A method for speech reinforcement comprising:
determining a spatial location of an audio source (202);

determining a spatial location of a listener (204);

capturing an audio signal (208) generated by the audio source (202);

determining a spatial location, relative to the listener (204), of two or more audio transducers (206) that emit a reinforcing audio signal (212) to reinforce the audio signal (208); and

processing the captured audio signal (604), responsive to the spatial location of the audio source (202), the spatial location of the listener (204) and the spatial location of the two or more audio transducers (206), to generate the reinforcing audio signal (212) where, when emitted by the two of more audio transducers (206), the listener (204) perceives a source of the reinforcing audio signal (212) to be spatially located in substantially the determined spatial location of the audio source (202).

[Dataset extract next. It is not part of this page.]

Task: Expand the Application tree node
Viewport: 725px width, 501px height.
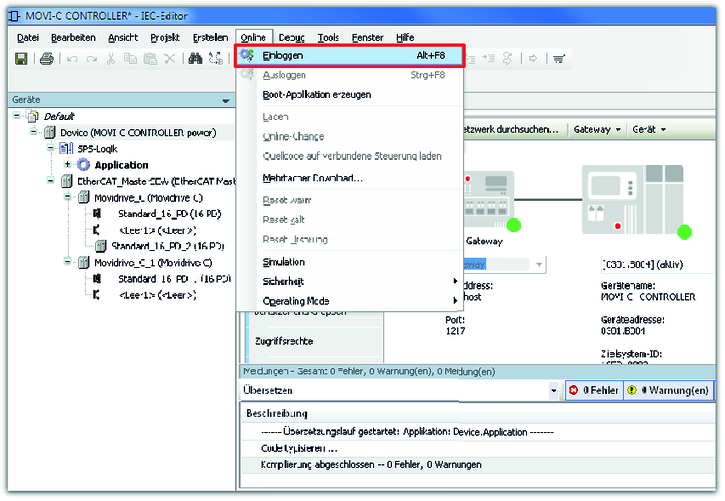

The method for speech reinforcement of claim 1, where the captured audio signals (604) include any one or more of: voices from persons in an automobile cabin, voices from persons in a conference room, time-delayed and reverberant energy associated with the audio signals, music from an integrated entertainment system, alerts associated with vehicle functionality and noise.

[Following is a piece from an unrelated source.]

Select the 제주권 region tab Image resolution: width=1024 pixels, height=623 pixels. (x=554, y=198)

The method for speech reinforcement of claims 1 and 2, where determining the spatial location include any one or more of: a priori knowledge of spatial location, sensors placed in a seating location, audio processing of the captured audio signals that may track spatial location of the audio source, video cameras that support tracking motion, facial recognition, and capturing heat signatures.

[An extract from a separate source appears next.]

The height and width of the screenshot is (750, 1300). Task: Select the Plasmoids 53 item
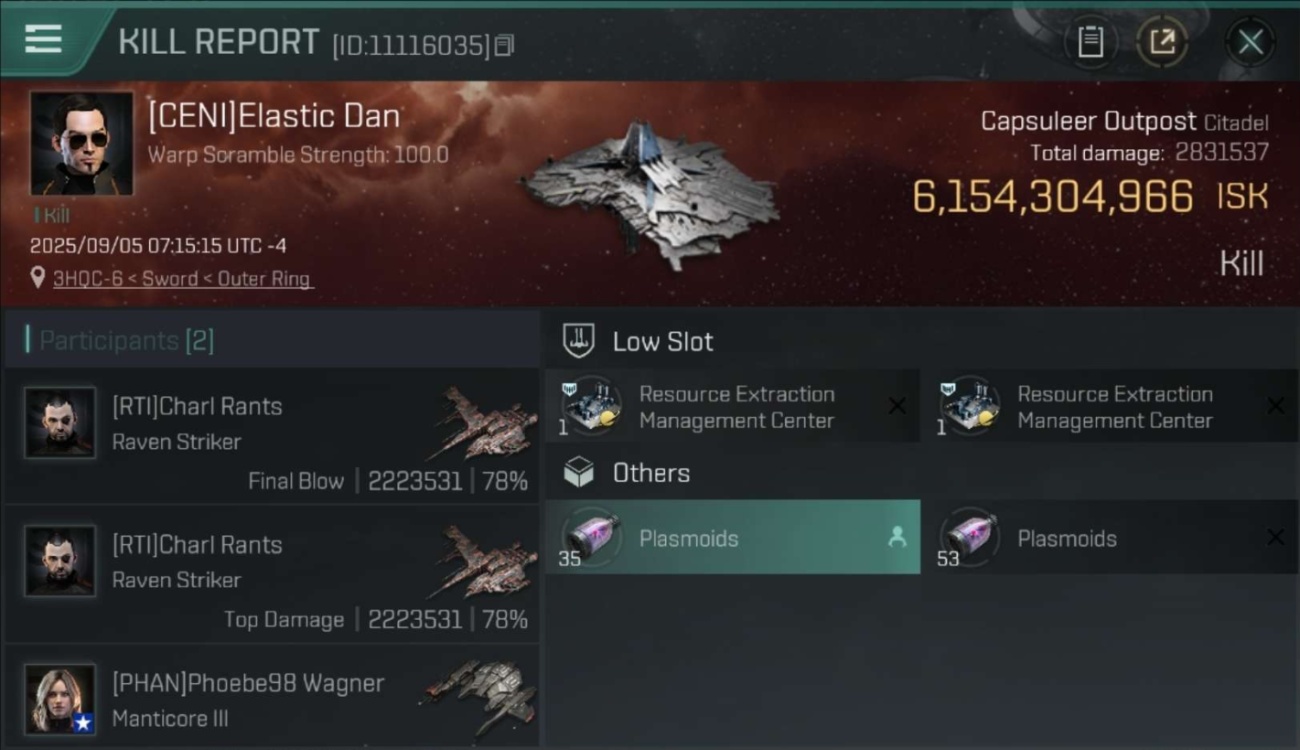(x=1110, y=538)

The method for speech reinforcement of claims 1 to 3, where the processing applied to the captured audio signal (604) emitted by a first audio transducer (206A) of the two or more audio transducers (206) combines a convolution of a transfer function of the desired spatial reinforcement signal (404B) and a convolution of an inverse of a transfer function of the cross reinforcement signal (212B).
The method for speech reinforcement of claim 4, where the transfer function is calculated using one or more of: theoretical measurement techniques and acoustic measurement techniques.
The method for speech reinforcement of claims 1 to 5, where calculating the transfer function includes improvements to the accuracy of the perceived spatial location of the audio source (202) utilizing one or more of: head shadowing effects, an acoustic environment of the automobile cabin, shadowing effects of other listeners, an orientation of a listener (204) and a height of the listener (204).
The method for speech reinforcement of claims 1 to 5, where calculating the transfer function is based on an average spatial location of two listeners.
The method for speech reinforcement of claims 1 to 5, where calculating the transfer function is based on an approximate spatial location of the listener.
The method for speech reinforcement of claims 1 to 8, where the processing applied to the captured audio signal (604) emitted by the first audio transducer (206A) combines a desired spatial reinforcement signal (404B) and cancels a cross reinforcement signal (212B) from a second audio transducer (206B) of the two or more audio transducers (206) in a first ear of the listener (204).
The method for speech reinforcement of claim 9, where the processing applied to the captured audio signal (604) emitted by the second audio transducer (206B) combines the desired spatial reinforcement signal (404A) and cancels the cross reinforcement signal (212C) from the first audio transducer (206A) in a second ear of the listener (204).
The method for speech reinforcement of claims 1 to 10, where the audio source (202) is captured utilizing one or more microphones (102) spatially located closer to the audio source (202) than to the spatial location of the listener (204).
A system for speech reinforcement comprising:
a processor (802);
a memory (804) coupled to the processor (802) containing instructions, executable by the processor (802), for executing the method of any of claims 1 to 11.